If the athletes aren't having fun, they aren't going to want to come back to train. If they don't want to come back to train, then when they do show up to train (because their coach/parent tells them to, or because they do it for the same reason they know homework is good to do), they are going to do so begrudgingly and give a half-hearted effort while in the gym. And then everyone loses out anyway.
It's a similar concept to general fitness enthusiasts. If they don't believe their program is going to give them more sculpted arms, or reduce their body fat, then these things probably won't happen! If they DON'T BELIEVE that they won't reach their goals without constantly doing new exercises, and making things as hard as possible (if it's not hard, it can't work, right???), then they'll be lucky to see their desired results anyway.
This actually reminds me of when we prepared Jason for his selection and assessment with the US Special Forces. After his first wave of training, he approached me and, to his credit, was very honest and blunt and expressed to me his concern about a few things in his programming.
In essence, he doubted that what we were giving him was actually going to get him from Point A to Point B.
I looked at him, and responded with, "If you don't believe in the program we are giving you, then it's not going to work regardless. Trust that what we are providing is going to help you succeed, and you will succeed."
Needless to say, he nodded his head and from that moment on grabbed the bull by the horns throughout the remainder of his training. You can discover the end results of his training by reading his testimonial in the link above.
Anyway, my point in all this is that oftentimes we get so lost by majoring in the minors, that we forget the "bread and butter" of what makes our training a success. For me personally, I've found that by focusing on four exercises at a time give me the best results. And every time I try to add more, it causes me to stray off the straight and narrow path toward my goals. For the past 10 weeks, these four exercises have comprised 95% of my training time:
1) Deadlifts 2) Inverted Rows 3) Sled Pushes 4) 1/2 Kneeling Landmine Presses (perhaps the only "press" variation I've found that has yet to irritate my cranky shoulder)
And you know what? I've continued to get stronger, and I've never felt better.
So I guess I'd revise the Pareto Principle to say that, in the realm of physical training, it's more of a 90-10 rule or, heck, even a 95-5 rule. There are of course exceptions to this, and no I wouldn't have a beginner perform only four exercises per training cycle.

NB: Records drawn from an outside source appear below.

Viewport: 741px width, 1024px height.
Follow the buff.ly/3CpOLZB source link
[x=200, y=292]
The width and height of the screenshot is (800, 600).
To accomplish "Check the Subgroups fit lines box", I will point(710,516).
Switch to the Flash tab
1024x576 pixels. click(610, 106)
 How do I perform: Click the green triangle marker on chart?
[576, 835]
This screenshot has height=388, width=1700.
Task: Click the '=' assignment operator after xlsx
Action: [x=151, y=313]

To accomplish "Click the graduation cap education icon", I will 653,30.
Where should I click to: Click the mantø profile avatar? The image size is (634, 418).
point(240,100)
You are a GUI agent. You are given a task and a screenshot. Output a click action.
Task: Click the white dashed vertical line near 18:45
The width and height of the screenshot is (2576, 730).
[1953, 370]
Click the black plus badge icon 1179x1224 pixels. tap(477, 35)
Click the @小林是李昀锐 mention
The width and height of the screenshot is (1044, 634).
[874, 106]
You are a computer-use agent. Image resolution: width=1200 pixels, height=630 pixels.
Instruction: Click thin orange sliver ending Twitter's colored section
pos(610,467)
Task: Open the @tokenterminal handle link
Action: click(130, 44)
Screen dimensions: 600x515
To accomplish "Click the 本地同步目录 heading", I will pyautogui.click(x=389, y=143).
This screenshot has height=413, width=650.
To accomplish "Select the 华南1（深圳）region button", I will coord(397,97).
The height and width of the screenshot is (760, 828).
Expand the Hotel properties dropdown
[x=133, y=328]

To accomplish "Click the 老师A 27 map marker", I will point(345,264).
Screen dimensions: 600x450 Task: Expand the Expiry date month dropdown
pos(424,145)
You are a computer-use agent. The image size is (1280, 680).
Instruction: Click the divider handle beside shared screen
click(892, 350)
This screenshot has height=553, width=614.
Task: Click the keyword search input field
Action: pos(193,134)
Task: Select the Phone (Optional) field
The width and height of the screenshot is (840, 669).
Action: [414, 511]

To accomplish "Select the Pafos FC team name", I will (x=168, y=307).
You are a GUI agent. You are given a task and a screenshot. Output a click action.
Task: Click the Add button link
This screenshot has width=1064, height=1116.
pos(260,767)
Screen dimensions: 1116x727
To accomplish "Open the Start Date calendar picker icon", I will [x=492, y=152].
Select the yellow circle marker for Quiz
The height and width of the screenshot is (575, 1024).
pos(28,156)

I was kind of all over the place in this one, so let me try to best sum up my points:
1) Less is more. A very small percent of the exercises you choose (assuming you choose them wisely) are going to be responsible for the large majority of your results. 2) Even though #1 is true, sometimes the strength coach has to throw the athletes and clients a bone (or three) to keep them interested/having fun. Training should be fun, and even if my programming is partially motivated by helping those under my watch enjoy training for the sake of training, then I see nothing wrong with this. After all, not everyone gets off to doing inverted rows ten weeks in a row. 3) I'm not saying that one never needs to do direct ab or arm work. Don't be silly. 4) If you don't believe in the program you're doing, then it's not going to work, no matter how "perfect" it is.